Women's 200-Meter World Records

American Florence Griffith-Joyner displays her medals haul - three golds and one silver - after the 1988 Olympics, during which she set a world record in the 200 meters.
American Florence Griffith-Joyner displays her medals haul - three golds and one silver - after the 1988 Olympics, during which she set a world record in the 200 meters. Tony Duffy/Getty Images

Unlike the men’s 200 meters, the world record progression in the women’s 200 dates to 1922 because the early record-holders were recognized by the International Women’s Sports Federation. The IAAF accepted the early 200-meter records when the two organizations merged in 1936. Today, however, no 200-meter performances between 1936 and 1951 are accepted as part of the recognized world record progression because some races were run on straight tracks, while modern 200-meter events begin on a curve.

As with the men’s record progression, results from 220-yard races – which total 201.17 meters – were eligible for 200-meter record consideration until the mid-1960s.

Early Records

The first three recognized 200-meter world record-holders were all from Great Britain, beginning with Alice Cast, who was timed in 27.8 seconds at the 200-meter mark of a 300-meter race in Paris in 1922. Her record lasted just one month until Mary Lines finished a 220-yard event in 26.8 seconds. Eileen Edwards broke the world record three times between 1924 and 1927, peaking at 25.4 seconds in a meet in Berlin. Edwards’ final record lasted until 1933 when Tollien Schuurman of the Netherlands ran 24.6 in Brussels. Poland’s Stanislawa Walasiewicz lowered the mark to 23.6 in 1935, the final recognized record from the pre-IAAF era.

The IAAF Steps In

The 1952 Olympics in Helsinki were particularly memorable for Australia’s Marjorie Jackson, who won gold medals in the 100 and 200 meters.

Jackson had already secured her 100-meter gold when she became the first woman recognized as the 200-meter world record-holder by the IAAF after winning her initial heat in 23.6 seconds. The mark didn’t survive the day, however, as Jackson won her semifinal race in 23.4, before taking the gold on the following day in 23.89 seconds.

Another Australian, Betty Cuthbert, ran 23.2 seconds twice, at 200 meters in 1956 and 220 yards in 1960. American Wilma Rudolph interrupted Australia’s hold on the world mark by running 22.9 seconds in the 200 later in 1960. In 1964, Margaret Burvill brought part of the record back to Australia by matching Rudolph's time in a 220-yard race, the last such event to be recognized as a women’s 200-meter record.

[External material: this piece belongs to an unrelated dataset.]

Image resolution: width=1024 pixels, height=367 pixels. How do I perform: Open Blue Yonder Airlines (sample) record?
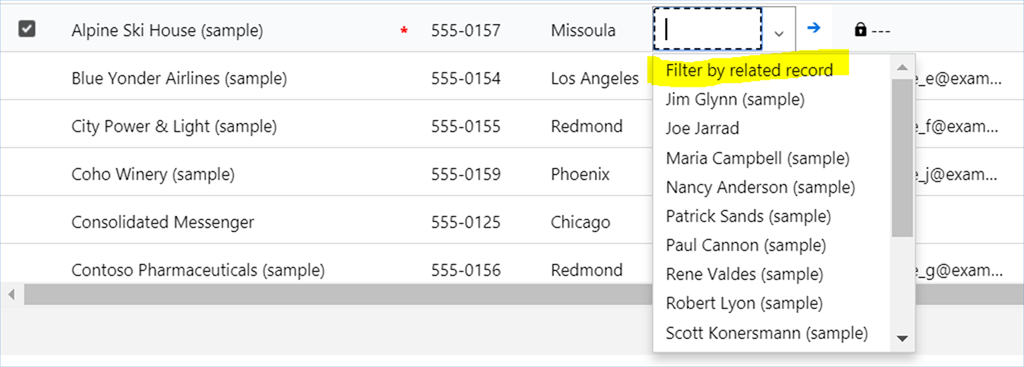click(x=179, y=78)
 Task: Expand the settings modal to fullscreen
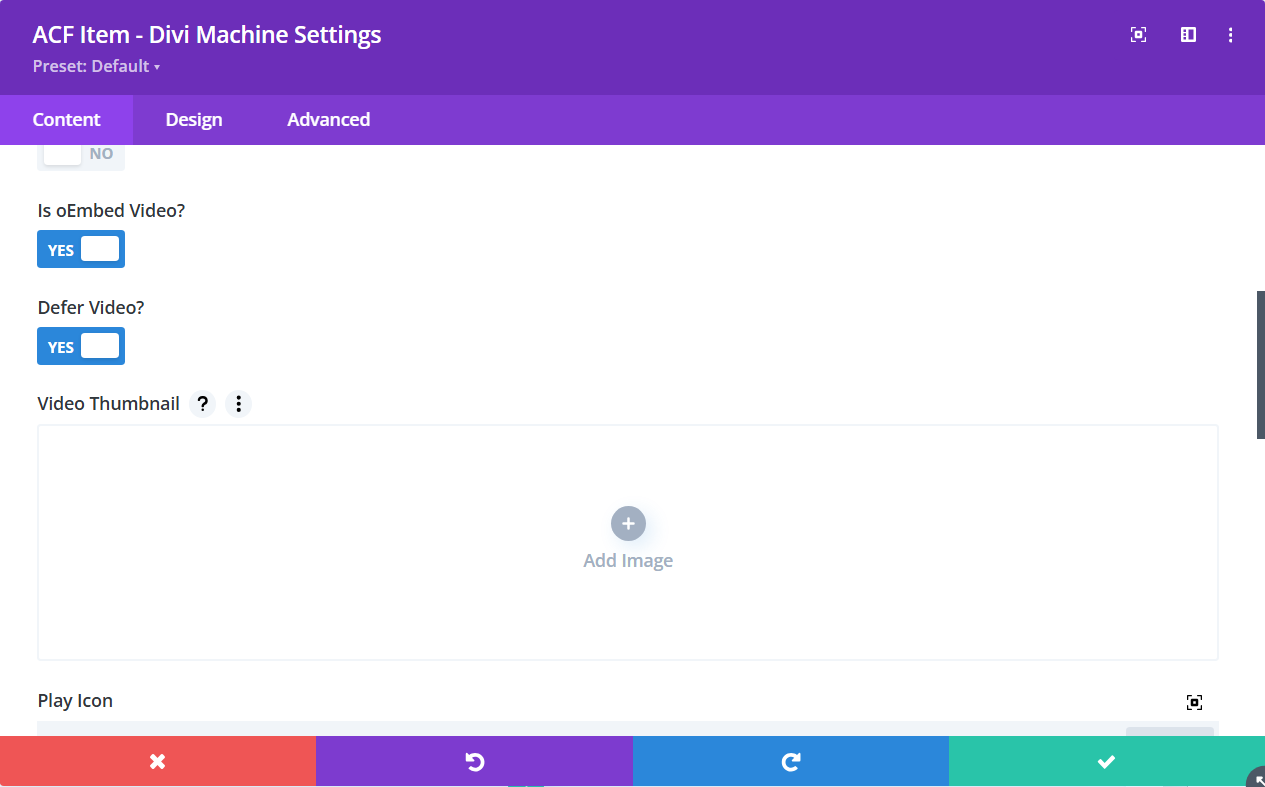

Poland’s 19-year-old Irena Kirszenstein – later known as Irena Szewinska – set her first world record in 1965, running the 200 in 22.7 seconds. She lowered the mark to 22.5 in the 1968 Olympic final. Taiwan’s Chi Cheng dropped the record to 22.4 seconds in 1970. East Germany’ Renate Stecher matched the mark in the 1972 Olympic final, and then set a new standard of 22.1 in 1973. Szewinska tied the record the following year, almost nine years after setting her initial mark. But Szewinska was then given sole possession of the record when the IAAF began recognizing electronically-recorded times to the hundredth of a second. Szewinska’s time was re-entered into the books at 22.21 and remained there until East Germany’s Marita Koch began her assault on the record books with a time of 22.06 in 1978.

Koch lowered her mark three more times, peaking at 21.71 in 1984. Fellow East German Heike Drechsler matched Koch twice in 1986.

Flo-Jo Reigns

Florence Griffith-Joyner enjoyed one of the greatest sprinting performances in Olympic history in Seoul, South Korea in 1988. She earned the 100-meter gold medal in a wind-aided 10.54 seconds and went on to earn a gold as part of the victorious United States 4 x 100-meter relay team. In between, Flo-Jo shattered the 200-meter world record twice in one day, running 21.56 seconds in the semifinal round, and then taking the gold medal in a time of 21.34. Between 1988 and 2016, the fastest 200-meter times belonged to Marion Jones, who ran 21.62 at altitude in 1998, and Dafne Schippers, who posted a 21.63-second time at the 2015 World Championships.